Modifying the arguments to a function is a bad idea

D

David Resnick

Me neither.

I'm not a big fan of debuggers, my tools of choice are debugging
statements (which we build into our deployed code anyway for enabling
at customer sites to investigate issues) for functional problems and
valgrind/purify for memory corruption. I haven't needed or wanted to
step through code with a debugger in years, hasn't been relevant to
the programming I've been doing. But I use debuggers on a regular
basis to open and analyze core files. I gather those of you who don't
use debuggers have no need to crack open cores? i.e. work on systems
that don't dump them, or use other means?

-David
 
A

Anand Hariharan

On Thu, 30 Jul 2009 02:59:41 +0000, Richard Heathfield
The way I see it, this is (largely) what const is for - to protect your
parameters when you know you *don't* want to modify them.

Unless one deals with pointer types and the const qualifies the
dereferenced value, I see little value in qualifying parameters with
const considering they are all pass-by-value anyway.

Taking Jacob's example, I will only be confused if I were to see the
prototype of fn as
int fn(const int a);
rather than what Jacob originally had viz.,
int fn(int a);
only because the implementor wanted to remind himself not to modify 'a'
within fn.

'const' should be used because it is part of the interface (and the
implementation is driven by the interface) rather than the implementation.

- Anand
 
K

Keith Thompson

Anand Hariharan said:
On Thu, 30 Jul 2009 02:59:41 +0000, Richard Heathfield


Unless one deals with pointer types and the const qualifies the
dereferenced value, I see little value in qualifying parameters with
const considering they are all pass-by-value anyway.

Taking Jacob's example, I will only be confused if I were to see the
prototype of fn as
int fn(const int a);
rather than what Jacob originally had viz.,
int fn(int a);
only because the implementor wanted to remind himself not to modify 'a'
within fn.

'const' should be used because it is part of the interface (and the
implementation is driven by the interface) rather than the implementation.

Well, you can always write:

int fn(int a); /* callers don't care whether it's modified */

/* ... */

int fn(const int a)
{
/* code that doesn't modify a */
}

My personal preference is to declare each object as "const" by
default, omitting the "const" only if I need to modify it after its
initialization. It makes it easier to reason about the behavior of
the code if I can be sure that the current value is the same as the
initial value without having to search for something that might have
modified it.
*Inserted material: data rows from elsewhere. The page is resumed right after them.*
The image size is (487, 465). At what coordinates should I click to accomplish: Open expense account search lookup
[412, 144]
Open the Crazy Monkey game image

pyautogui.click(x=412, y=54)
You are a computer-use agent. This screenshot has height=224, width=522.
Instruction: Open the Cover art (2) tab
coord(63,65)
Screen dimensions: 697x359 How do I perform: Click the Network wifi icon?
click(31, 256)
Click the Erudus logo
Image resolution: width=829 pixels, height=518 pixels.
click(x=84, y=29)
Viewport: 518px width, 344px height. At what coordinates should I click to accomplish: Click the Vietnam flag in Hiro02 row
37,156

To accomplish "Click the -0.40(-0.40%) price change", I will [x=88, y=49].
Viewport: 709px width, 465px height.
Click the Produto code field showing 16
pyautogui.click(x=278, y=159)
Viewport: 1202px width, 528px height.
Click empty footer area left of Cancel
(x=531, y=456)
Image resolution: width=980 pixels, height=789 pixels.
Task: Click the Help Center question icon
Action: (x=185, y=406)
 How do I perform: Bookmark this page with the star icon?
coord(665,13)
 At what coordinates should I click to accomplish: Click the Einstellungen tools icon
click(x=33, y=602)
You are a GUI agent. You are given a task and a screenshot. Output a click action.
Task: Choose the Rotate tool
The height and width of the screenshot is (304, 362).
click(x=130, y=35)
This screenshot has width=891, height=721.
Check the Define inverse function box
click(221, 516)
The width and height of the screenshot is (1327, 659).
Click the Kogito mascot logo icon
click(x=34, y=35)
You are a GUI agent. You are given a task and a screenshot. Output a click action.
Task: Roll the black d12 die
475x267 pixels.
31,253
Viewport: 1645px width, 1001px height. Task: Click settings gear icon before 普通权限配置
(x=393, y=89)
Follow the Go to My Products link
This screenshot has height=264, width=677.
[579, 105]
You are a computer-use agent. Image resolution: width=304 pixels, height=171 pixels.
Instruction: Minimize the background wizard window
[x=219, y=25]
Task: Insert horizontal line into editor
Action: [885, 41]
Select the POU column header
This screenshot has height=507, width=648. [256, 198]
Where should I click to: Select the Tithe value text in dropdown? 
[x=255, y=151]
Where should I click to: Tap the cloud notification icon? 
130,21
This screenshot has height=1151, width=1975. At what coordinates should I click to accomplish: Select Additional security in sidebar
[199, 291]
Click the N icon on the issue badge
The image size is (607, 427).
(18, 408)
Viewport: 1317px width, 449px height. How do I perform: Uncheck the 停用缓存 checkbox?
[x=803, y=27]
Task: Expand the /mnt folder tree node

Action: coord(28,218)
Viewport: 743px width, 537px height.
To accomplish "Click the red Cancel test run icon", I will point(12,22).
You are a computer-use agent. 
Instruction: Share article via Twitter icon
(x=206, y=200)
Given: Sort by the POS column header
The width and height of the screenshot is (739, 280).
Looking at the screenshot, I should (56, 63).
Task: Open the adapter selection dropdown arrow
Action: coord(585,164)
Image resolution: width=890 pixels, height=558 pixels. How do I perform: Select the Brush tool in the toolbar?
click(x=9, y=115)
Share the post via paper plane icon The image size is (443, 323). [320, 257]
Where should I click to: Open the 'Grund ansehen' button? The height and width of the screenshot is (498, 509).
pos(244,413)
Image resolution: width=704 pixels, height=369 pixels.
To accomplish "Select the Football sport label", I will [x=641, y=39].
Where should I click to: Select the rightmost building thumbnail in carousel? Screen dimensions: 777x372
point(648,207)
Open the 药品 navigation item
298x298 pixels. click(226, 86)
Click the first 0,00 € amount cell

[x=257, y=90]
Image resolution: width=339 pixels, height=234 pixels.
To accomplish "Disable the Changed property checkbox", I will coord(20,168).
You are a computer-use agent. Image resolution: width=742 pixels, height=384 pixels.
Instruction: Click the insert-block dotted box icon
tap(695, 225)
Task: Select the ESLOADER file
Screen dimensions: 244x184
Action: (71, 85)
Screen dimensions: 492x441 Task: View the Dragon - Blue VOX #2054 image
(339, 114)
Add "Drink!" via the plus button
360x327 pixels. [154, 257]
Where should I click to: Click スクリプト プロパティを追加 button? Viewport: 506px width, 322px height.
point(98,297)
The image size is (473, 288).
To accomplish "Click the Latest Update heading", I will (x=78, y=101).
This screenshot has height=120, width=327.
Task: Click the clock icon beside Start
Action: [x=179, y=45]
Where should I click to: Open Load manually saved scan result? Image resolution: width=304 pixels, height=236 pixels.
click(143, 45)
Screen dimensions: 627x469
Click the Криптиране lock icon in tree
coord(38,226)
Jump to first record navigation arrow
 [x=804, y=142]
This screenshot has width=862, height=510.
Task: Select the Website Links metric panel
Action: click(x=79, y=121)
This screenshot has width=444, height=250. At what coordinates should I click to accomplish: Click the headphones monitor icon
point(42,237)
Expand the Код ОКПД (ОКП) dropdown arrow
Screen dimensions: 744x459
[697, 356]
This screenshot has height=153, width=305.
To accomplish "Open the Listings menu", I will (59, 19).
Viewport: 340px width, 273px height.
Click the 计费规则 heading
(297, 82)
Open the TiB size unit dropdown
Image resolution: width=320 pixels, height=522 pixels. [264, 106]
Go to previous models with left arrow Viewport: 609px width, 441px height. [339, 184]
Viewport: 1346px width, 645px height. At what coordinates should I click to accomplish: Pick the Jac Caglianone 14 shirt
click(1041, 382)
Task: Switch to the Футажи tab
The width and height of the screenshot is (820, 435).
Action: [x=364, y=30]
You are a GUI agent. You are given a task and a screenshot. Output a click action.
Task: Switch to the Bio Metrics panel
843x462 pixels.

But for parameters, this requires either making the
"const" uselessly visible in the prototype, or making the prototype
and the definition inconsistent.
 
A

Anand Hariharan

Well, you can always write:

int fn(int a); /* callers don't care whether it's modified */

/* ... */

int fn(const int a)
{
/* code that doesn't modify a */
}

My personal preference is to declare each object as "const" by default,
omitting the "const" only if I need to modify it after its
initialization. (...)
But for parameters, this requires either making the "const"
uselessly visible in the prototype, or making the prototype and the
definition inconsistent.


I admit I was not aware that the language allowed this inconsistency
between prototype and definition.

- Anand
 
A

Antoninus Twink

What common and well accepted environment for reading usenet strips
subject lines from posts?

None, I'd wager.

What's that got to do with it?

It's pure Asperger's - just because noone heard the sound, Kiki *just
knows* that the tree falling made a noise, and he can't help himself
complaining about it.
 
C

Chris M. Thomasson

Antoninus Twink said:
What's that got to do with it?

It's pure Asperger's - just because noone heard the sound, Kiki *just
knows* that the tree falling made a noise, and he can't help himself
complaining about it.

There are a whole lot of very super smart people who have engineers disease.
 
L

lawrence.jones

Anand Hariharan said:
Unless one deals with pointer types and the const qualifies the
dereferenced value, I see little value in qualifying parameters with
const considering they are all pass-by-value anyway.

Although it's mostly off-topic, one place this is very valuable is when
doing multi-language programming where the other languages are *not*
pass by value. Changing a parameter's value when the caller is written
in such a language rather than C can cause horrible problems.